Текст документа =
::::

Ю. Веселовский в своей брошюре «Я.Б. Княжнин» приближается к аналогичному взгляду: хотя он не считает «Вадима» монархической трагедией, он все же думает, что борьба между двумя мировоззрениями, – монархическим и республиканским, – осталась в трагедии неразрешенной. «При таких условиях не может быть речи о чисто республиканском характере знаменитой и злополучной пьесы», – говорит Ю. Веселовский. Таким образом, буржуазная критика старалась «обезвредить» княжнинскую трагедию, как она старалась обезвредить и Радищева. Под влиянием этой традиции находился и Г. В. Плеханов, старавшийся доказать в своей «Истории русской общественной мысли», что Княжнин был «верным подданным Екатерины II».

::::

Извлечённые данные =
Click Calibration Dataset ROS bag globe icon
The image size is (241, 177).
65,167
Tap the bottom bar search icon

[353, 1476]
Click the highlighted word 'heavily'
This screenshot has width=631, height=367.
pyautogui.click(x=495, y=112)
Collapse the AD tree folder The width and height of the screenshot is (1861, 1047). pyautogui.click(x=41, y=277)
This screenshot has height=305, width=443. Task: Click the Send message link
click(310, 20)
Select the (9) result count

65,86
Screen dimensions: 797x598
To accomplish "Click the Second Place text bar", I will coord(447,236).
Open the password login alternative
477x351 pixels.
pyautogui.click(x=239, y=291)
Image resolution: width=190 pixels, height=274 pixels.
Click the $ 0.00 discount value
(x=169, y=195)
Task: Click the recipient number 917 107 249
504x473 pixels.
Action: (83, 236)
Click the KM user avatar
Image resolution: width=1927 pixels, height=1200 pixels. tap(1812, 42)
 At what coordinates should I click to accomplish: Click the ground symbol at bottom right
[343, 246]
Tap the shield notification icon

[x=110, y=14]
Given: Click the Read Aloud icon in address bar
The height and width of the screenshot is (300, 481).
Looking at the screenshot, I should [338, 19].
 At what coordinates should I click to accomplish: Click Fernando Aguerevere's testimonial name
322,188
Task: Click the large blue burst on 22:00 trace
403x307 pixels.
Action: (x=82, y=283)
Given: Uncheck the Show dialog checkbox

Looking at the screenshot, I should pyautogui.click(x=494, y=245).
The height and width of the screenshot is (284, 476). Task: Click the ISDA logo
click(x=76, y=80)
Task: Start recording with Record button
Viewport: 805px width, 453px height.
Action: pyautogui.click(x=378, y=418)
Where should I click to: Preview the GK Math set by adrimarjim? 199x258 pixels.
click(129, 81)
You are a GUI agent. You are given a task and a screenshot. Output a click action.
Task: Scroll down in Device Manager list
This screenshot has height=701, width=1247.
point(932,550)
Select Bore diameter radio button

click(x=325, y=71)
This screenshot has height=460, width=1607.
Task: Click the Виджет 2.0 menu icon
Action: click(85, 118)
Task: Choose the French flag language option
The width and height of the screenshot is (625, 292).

::::

Перепишите целиком, слово в слово, текст о трагедии Княжнина «Вадим», приведённый выше.

Ю. Веселовский в своей брошюре «Я.Б. Княжнин» приближается к аналогичному взгляду: хотя он не считает «Вадима» монархической трагедией, он все же думает, что борьба между двумя мировоззрениями, – монархическим и республиканским, – осталась в трагедии неразрешенной. «При таких условиях не может быть речи о чисто республиканском характере знаменитой и злополучной пьесы», – говорит Ю. Веселовский. Таким образом, буржуазная критика старалась «обезвредить» княжнинскую трагедию, как она старалась обезвредить и Радищева. Под влиянием этой традиции находился и Г. В. Плеханов, старавшийся доказать в своей «Истории русской общественной мысли», что Княжнин был «верным подданным Екатерины II».